Setting out positions

Zelensky sought to garner support for his comprehensive ten-point plan, addressing various aspects of the conflict, such as food and nuclear security, a ceasefire, prisoner exchanges, and accountability. He also aimed to establish a security structure that would include guarantees for Ukraine.

The Ukrainian president seeks the withdrawal of Russian forces, an end to combat operations, and the restoration of Ukraine-Russia borders as they were prior to 2014.

His plan therefore entails Russia’s complete withdrawal from all occupied territories, including the Crimean Peninsula, annexed in 2014.

Zelensky wants Russia's complete withdrawal from all occupied territories, including the Crimea, annexed in 2014. This is not in Putin's plans

It should surprise no-one that this is not in Russian President Vladimir Putin's plan, and on the eve of the Swiss summit, he announced his conditions for a ceasefire.

They included the complete withdrawal of Ukrainian forces from Donetsk, Luhansk, Kherson, and Zaporizhya, four regions that Russia annexed in 2022 despite not yet having full control over them. He also demanded that Ukraine not seek to join NATO.
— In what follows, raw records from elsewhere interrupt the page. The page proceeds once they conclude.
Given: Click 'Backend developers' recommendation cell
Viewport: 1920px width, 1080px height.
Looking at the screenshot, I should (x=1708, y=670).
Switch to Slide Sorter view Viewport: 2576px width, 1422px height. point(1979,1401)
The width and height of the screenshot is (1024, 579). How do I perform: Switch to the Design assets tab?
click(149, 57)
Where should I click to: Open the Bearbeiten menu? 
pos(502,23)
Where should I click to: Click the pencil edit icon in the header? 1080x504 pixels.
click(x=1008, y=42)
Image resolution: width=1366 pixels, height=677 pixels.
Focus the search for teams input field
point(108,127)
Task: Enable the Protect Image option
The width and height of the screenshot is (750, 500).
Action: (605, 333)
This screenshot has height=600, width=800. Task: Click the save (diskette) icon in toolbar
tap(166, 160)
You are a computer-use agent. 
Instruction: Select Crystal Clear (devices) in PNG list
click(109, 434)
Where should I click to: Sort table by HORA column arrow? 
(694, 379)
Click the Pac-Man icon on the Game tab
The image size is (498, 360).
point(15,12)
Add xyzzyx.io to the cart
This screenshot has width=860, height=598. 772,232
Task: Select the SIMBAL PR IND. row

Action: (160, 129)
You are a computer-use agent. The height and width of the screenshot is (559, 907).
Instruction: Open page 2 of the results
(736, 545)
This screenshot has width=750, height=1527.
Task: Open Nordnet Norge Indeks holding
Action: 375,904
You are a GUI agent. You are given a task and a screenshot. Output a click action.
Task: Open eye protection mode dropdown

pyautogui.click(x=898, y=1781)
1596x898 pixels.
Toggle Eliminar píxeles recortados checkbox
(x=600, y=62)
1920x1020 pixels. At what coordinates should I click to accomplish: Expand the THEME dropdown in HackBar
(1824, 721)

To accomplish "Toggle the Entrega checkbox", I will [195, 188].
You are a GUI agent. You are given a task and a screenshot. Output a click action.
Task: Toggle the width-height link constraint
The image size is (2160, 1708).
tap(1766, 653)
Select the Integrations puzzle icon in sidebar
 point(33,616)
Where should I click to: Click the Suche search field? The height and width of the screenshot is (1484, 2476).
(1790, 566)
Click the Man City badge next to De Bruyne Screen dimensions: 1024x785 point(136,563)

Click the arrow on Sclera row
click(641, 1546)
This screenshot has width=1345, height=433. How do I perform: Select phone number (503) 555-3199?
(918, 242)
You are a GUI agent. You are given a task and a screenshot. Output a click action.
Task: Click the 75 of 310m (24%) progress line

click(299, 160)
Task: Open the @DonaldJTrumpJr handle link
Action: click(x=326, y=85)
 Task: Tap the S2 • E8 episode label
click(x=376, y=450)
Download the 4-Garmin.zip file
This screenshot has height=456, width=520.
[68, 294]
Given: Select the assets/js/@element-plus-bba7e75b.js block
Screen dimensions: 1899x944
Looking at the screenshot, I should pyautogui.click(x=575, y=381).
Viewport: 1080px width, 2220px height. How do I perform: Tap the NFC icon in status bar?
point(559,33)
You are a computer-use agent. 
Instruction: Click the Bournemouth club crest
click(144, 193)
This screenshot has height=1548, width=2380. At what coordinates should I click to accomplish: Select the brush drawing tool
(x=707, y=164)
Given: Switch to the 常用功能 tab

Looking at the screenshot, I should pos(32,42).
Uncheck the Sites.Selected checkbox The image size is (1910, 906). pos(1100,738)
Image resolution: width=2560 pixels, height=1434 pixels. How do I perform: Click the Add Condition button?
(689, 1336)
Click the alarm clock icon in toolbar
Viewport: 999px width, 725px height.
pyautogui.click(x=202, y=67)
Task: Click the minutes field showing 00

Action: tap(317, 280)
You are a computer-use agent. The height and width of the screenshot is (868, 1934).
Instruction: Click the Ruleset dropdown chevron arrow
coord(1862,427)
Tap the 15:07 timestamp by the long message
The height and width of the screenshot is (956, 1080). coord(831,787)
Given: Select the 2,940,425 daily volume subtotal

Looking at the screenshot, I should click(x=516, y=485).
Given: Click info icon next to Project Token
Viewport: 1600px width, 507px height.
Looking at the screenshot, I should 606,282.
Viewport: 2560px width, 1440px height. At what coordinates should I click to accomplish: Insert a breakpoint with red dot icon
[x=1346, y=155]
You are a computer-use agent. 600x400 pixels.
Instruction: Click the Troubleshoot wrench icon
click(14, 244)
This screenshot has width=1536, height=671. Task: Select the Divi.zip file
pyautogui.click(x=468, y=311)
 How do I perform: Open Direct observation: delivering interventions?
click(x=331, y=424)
Concessions and priorities

However, in the first glint of movement, Putin made a "concession": allowing Kyiv to retain sovereignty over its southern regions of Kherson and Zaporizhya, provided that Russia was granted strong land links with Crimea.

This showed his priority: a land bridge between Russia and the Crimean Peninsula, where Russia wants to base its prestigious Black Sea Fleet and control the Sea of Azov. Putin's aim is to legitimise Russia's military gains and allow him to claim victory.

The rejection from Kyiv and Ukraine's allies of Putin's "ultimatum" was swift and decisive. French President Emmanuel Macron called it a "surrender". German Chancellor Olaf Scholz dismissed it as "not serious".

NATO Secretary-General Jens Stoltenberg said Putin lacked "good faith", while US Secretary of Defence Lloyd Austin said the Russian president was in no position to dictate terms to Ukraine.

US National Security Advisor Jake Sullivan further added that it was "unreasonable" to require Kyiv to cede not only occupied sovereign Ukrainian land but also non-occupied sovereign Ukrainian land.

Playing one's hand

While the two sides seemingly so far apart, it would be easy to think there was no cause for optimism, yet the significant development is that both parties have begun to publicly articulate their visions for a solution.

This provides crucial transparency that defines a settlement's features, creates conducive conditions for resolution, and justifies victory.

Putin is likely to maintain his hardline stance and maximalist demands. For a quarter of a century, he has reigned supreme in the Kremlin and does so still, despite Russia's forces suffering significant losses and casualties in his "special operation".

Putin is likely to maintain his hard-line stance and maximalist demands. He reigns supreme in the Kremlin, despite Russia suffering big losses

He will know that his hand is still strong. His forces continue to advance, his domestic war-fighting production lines continue to replace lost equipment, and his economy continues to grow, having adapted to circumvent sanctions.

Zelensky's concerns are precisely what Putin is counting on. Many G7 supporters of Ukraine are facing either internal setbacks or electoral challenges. There may not be as many friendly faces around the table the next time the G7 meet.

Foremost in these thoughts is the possibility of Donald Trump—a known Putin admirer—returning to the White House from January. Were this to happen, it would be one of Zelensky's biggest challenges to-date.

With perhaps only a few months left of a Biden presidency, Zelensky may not have time to make gains on the ground before he is forced to accept a settlement. For if Trump wins and stops the weapons, that is likely what he will have to do.